• _Passage shown_:
□ □ □ □ □ □ □

# Easy passes to ride?



## sinister_designs (Aug 26, 2011)

I have just ridden Vail side of Vail pass and will do the copper side soon, what other passes are a good one for a beginner?
I do like that Vail is on a bike path but know very few if any others exist like this.

Thanks


----------



## Bulldozer (Jul 31, 2003)

Most of the Colorado mountain passes are pretty good for beginners. Squaw, Tennessee and Fremont come to mind. Loveland and Independence tend to be steeper than average.


----------



## Bulldozer (Jul 31, 2003)

This link might help a little.

http://www.coloradodot.info/travel/maximum-grades-on-colorado-mountain-passes.html


----------



## sinister_designs (Aug 26, 2011)

Thanks the link is nice. I may try Tennessee.


----------



## sbsbiker (Mar 29, 2008)

If you have the right gears, any pass is easy. Enjoy them all!


----------



## Tlaloc (May 12, 2005)

*Colorado Passes Data Base*

http://www.rmccrides.com/ClimbDB/climb_frame.html


----------



## sinister_designs (Aug 26, 2011)

Thanks
Another great link!


----------



## sinister_designs (Aug 26, 2011)

Which is a "nicer" ride? 

Copper to Fremont summit and back or
Copper to Vail summit?

The grade and distance are not that much or a worry more how enjoyable are the two routes? scenery etc?


----------



## Pablo (Jul 7, 2004)

sinister_designs said:


> Which is a "nicer" ride?
> 
> Copper to Fremont summit and back or
> Copper to Vail summit?
> ...


Copper to Fremont summit = a road.

Copper to Vail summit - bike path.


----------



## Bulldozer (Jul 31, 2003)

sinister_designs said:


> Which is a "nicer" ride?
> 
> Copper to Fremont summit and back or
> Copper to Vail summit?
> ...


Scenary-wise they're both good rides. The road to Fremont has heavy truck traffic due to the mine at the top. There are little to no shoulders on several parts of the ride. The ride from Copper to Vail Pass is bike path which can have its own set of hazards.


----------

□ □ □ □ □ □ □

• _Problem_: From the forum thread above on beginner-friendly Colorado mountain passes, reproduce verbatim the stretch from "# Easy passes" through "exist like this.".

• _Provided material_:

□ □ □ □ □ □ □

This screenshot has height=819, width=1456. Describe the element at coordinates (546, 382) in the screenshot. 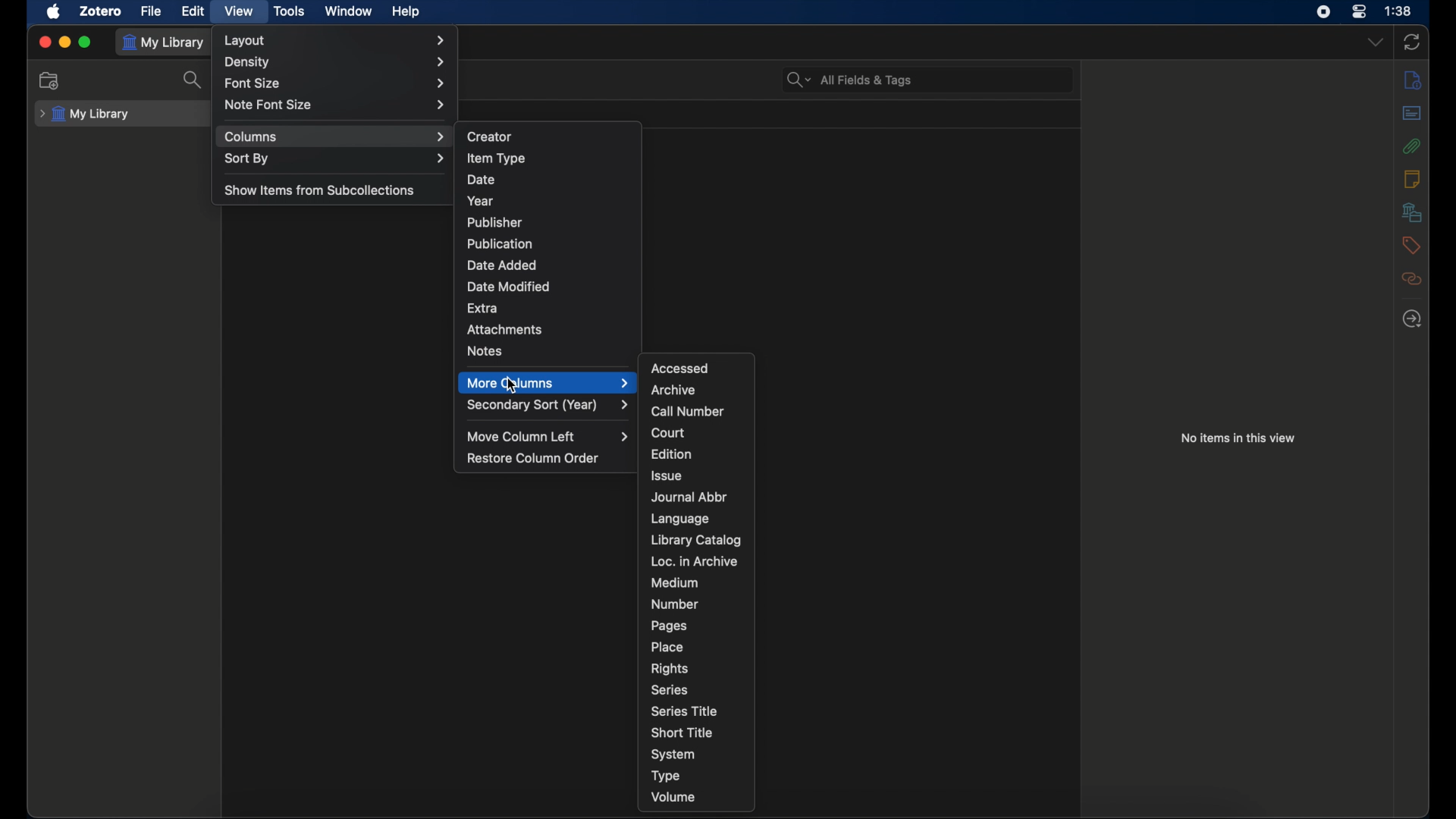

I see `` at that location.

□ □ □ □ □ □ □

• _Answer to the task_:
# Easy passes to ride?



## sinister_designs (Aug 26, 2011)

I have just ridden Vail side of Vail pass and will do the copper side soon, what other passes are a good one for a beginner?
I do like that Vail is on a bike path but know very few if any others exist like this.